WAIVERS, AMENDMENTS AND REMEDIES. No delay or omission of the Notes Collateral Agent or any Secured Party to exercise any right or remedy granted under this Security Agreement shall impair such right or remedy or be construed to be a waiver of any Default or Event of Default or an acquiescence therein, and any single or partial exercise of any such right or remedy shall not preclude any other or further exercise thereof or the exercise of any other right or remedy. No waiver, amendment or other variation of the terms, conditions or provisions of this Security Agreement whatsoever shall be valid unless in writing signed by the Notes Collateral Agent (and in compliance with the Intercreditor Agreement and the Note Documents) and each Grantor, and then only to the extent in such writing specifically set forth, provided that the addition of any Subsidiary as a Grantor hereunder by execution of a Security Agreement Supplement in the form of Annex I (with such modifications as shall be acceptable to the Notes Collateral Agent) and any supplements to the Collateral Disclosure Letter shall not require receipt of any consent from or execution of any documentation by any other Grantor party hereto (or the Notes Collateral Agent in the case of supplements to the Collateral Disclosure Letter).

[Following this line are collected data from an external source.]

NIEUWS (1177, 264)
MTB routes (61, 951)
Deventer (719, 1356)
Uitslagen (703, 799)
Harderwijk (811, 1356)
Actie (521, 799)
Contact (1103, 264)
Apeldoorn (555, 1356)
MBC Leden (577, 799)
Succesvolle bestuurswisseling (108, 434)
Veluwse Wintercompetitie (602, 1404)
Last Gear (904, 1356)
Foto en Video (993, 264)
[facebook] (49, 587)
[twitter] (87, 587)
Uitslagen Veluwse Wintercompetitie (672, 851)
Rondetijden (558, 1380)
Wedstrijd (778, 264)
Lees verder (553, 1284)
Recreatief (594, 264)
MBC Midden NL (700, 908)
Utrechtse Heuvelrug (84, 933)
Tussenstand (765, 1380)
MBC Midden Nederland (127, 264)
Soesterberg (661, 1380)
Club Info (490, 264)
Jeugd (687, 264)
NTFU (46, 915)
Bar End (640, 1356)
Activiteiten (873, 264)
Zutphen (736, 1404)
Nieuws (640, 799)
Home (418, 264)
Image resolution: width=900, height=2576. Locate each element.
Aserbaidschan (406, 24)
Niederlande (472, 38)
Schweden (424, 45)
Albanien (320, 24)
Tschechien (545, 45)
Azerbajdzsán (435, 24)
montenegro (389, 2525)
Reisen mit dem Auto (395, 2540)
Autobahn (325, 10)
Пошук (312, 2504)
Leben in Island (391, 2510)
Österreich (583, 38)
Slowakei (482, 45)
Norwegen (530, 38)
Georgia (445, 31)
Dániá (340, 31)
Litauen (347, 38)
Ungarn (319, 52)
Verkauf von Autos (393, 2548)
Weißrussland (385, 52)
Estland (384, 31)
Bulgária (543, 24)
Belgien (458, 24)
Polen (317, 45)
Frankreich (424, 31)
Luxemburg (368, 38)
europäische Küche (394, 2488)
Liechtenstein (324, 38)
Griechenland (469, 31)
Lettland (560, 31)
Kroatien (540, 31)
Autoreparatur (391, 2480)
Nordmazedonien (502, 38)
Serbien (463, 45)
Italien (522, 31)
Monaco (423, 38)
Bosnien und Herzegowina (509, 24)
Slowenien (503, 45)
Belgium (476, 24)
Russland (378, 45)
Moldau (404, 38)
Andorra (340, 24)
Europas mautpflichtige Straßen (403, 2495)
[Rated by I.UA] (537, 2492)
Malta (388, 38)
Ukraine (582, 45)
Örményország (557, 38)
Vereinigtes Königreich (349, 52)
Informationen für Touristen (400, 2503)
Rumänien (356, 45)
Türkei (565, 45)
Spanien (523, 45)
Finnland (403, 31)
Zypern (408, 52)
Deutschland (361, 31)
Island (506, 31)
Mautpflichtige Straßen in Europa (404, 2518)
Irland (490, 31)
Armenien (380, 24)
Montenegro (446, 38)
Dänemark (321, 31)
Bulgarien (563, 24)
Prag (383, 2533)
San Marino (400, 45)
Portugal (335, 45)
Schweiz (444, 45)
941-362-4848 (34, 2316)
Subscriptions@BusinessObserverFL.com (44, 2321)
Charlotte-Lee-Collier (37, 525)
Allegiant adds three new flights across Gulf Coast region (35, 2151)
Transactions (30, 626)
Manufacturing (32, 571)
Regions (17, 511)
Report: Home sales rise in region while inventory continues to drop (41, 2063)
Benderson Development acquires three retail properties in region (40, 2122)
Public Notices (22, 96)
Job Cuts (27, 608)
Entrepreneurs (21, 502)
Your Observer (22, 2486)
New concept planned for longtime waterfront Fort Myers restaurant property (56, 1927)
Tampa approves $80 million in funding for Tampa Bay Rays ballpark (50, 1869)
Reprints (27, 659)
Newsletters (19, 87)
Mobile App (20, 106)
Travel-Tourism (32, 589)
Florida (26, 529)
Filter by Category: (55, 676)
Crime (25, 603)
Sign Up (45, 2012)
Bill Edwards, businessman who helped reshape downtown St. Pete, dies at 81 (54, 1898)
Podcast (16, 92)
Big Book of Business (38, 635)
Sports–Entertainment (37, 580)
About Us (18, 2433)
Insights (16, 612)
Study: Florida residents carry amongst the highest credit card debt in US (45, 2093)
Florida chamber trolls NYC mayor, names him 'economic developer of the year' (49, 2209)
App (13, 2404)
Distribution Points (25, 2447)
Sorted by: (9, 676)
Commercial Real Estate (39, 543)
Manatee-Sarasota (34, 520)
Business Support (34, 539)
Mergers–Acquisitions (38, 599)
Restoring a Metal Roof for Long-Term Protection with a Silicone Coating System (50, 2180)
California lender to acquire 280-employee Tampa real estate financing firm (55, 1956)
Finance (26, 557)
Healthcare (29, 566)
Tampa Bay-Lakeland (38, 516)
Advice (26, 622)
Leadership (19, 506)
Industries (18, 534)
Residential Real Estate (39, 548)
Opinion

All rights and remedies contained in this Security Agreement or by law afforded shall be cumulative and all shall be available to the Notes Collateral Agent and the Secured Parties until the Notes Obligations (other than obligations expressly stated to survive such payment) have been paid in full.

Appears in 4 contracts

Samples: Pledge and Security Agreement (Microchip Technology Inc), Pledge and Security Agreement (Microchip Technology Inc), Pledge and Security Agreement (Microchip Technology Inc)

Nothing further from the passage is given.